[Start]

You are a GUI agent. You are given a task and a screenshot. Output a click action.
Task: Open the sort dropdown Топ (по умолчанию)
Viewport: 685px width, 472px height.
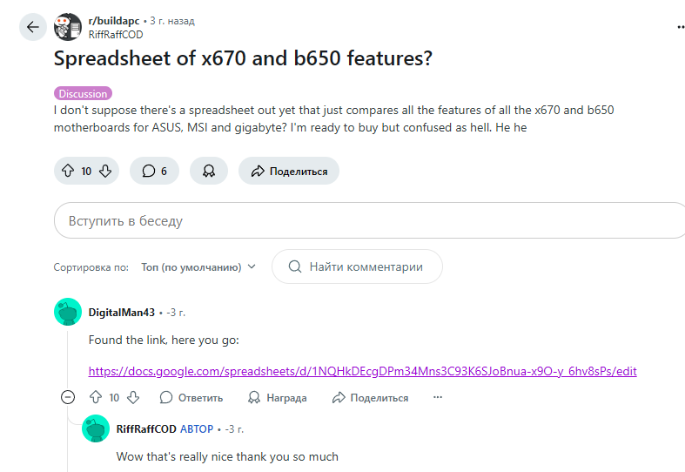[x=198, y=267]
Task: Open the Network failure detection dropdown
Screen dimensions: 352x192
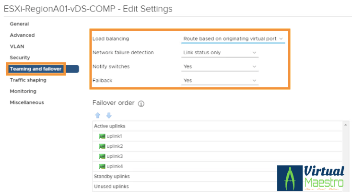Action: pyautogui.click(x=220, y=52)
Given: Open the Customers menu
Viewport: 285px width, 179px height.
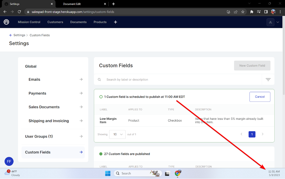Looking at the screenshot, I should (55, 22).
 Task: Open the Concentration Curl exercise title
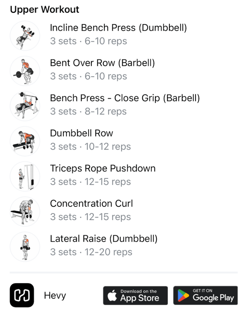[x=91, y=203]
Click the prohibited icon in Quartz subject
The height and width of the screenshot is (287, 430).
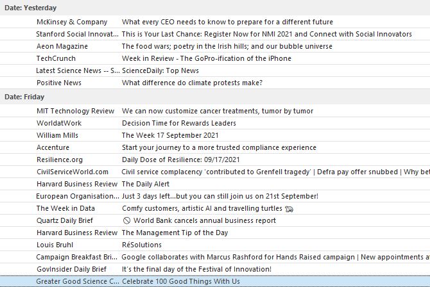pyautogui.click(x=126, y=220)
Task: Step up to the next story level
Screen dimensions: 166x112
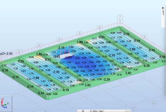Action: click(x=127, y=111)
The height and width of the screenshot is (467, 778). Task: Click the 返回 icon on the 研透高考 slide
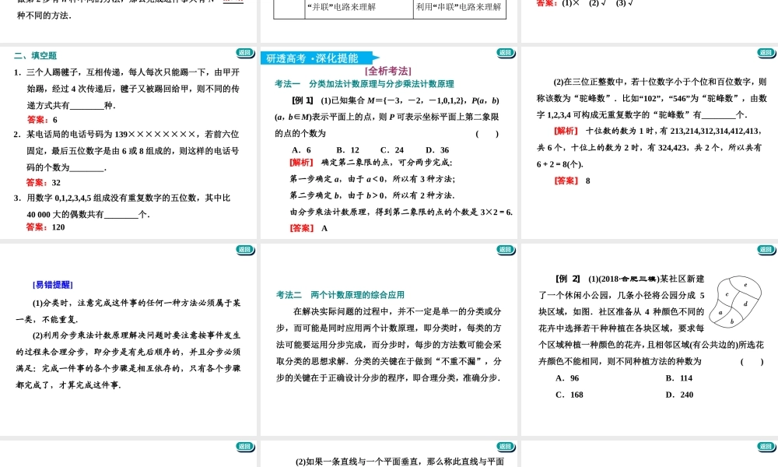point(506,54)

[End]
[Start]

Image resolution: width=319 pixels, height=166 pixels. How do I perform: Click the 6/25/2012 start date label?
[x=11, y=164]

[End]

- **Objective**
Reproduce the records from the line containing "You are a GUI" through the line containing "Action: pyautogui.click(x=220, y=52)", both included, with "dropdown" swapped for "menu" and everything else unchanged. Leave the pictures out of the answer.

- **Correct output**
You are a GUI agent. You are given a task and a screenshot. Output a click action.
Task: Open the sort menu Топ (по умолчанию)
Viewport: 685px width, 472px height.
[x=198, y=267]
Task: Open the Network failure detection menu
Screen dimensions: 352x192
Action: pyautogui.click(x=220, y=52)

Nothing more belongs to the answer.